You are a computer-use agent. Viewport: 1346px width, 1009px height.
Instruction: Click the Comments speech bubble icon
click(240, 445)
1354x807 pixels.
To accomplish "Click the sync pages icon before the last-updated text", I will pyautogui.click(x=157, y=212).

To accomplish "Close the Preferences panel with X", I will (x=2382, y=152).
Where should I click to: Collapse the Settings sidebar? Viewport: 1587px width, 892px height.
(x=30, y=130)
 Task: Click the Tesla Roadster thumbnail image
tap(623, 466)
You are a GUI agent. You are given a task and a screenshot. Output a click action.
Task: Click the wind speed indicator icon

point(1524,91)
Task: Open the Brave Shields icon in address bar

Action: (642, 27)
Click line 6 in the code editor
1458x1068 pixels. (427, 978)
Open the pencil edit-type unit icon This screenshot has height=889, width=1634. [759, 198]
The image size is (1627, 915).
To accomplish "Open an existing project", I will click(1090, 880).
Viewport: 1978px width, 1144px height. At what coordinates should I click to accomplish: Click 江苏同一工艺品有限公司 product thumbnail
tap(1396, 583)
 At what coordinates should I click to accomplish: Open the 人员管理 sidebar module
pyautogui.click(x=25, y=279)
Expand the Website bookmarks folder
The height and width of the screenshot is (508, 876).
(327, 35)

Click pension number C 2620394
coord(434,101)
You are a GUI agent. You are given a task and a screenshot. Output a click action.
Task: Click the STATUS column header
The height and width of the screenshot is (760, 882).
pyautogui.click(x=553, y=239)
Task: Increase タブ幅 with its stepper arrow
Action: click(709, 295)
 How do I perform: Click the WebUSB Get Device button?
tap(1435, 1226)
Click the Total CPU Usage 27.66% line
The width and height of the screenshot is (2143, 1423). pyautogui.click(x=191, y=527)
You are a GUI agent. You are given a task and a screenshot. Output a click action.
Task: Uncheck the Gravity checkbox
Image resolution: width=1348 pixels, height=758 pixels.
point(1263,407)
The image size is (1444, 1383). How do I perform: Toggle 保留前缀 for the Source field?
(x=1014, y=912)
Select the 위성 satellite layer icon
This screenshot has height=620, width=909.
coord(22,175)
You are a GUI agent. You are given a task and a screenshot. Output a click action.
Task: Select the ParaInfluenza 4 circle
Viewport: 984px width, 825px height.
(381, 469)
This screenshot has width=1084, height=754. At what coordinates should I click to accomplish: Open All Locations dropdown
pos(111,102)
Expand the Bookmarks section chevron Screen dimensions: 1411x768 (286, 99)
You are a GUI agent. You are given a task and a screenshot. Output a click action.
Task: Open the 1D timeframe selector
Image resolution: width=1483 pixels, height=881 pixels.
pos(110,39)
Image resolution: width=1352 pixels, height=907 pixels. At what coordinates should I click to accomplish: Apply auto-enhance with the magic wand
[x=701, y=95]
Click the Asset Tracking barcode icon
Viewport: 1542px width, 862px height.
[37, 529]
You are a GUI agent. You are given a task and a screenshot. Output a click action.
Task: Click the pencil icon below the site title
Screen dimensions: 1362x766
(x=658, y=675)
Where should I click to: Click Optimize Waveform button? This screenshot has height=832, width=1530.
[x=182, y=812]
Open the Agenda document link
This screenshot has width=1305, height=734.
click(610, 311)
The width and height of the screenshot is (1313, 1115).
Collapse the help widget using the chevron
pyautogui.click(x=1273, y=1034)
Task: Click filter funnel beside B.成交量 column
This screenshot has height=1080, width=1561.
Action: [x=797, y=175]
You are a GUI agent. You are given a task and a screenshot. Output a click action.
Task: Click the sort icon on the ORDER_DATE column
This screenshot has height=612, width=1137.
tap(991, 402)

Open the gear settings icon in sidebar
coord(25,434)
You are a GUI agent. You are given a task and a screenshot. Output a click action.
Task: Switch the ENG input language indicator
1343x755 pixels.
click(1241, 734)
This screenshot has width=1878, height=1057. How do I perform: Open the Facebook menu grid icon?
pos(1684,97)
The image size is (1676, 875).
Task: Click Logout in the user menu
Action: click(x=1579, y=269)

--

Task objective: Your answer should consist of all lines in the listing above that contain "pencil".

Answer box:
Open the pencil edit-type unit icon This screenshot has height=889, width=1634. [759, 198]
Task: Click the pencil icon below the site title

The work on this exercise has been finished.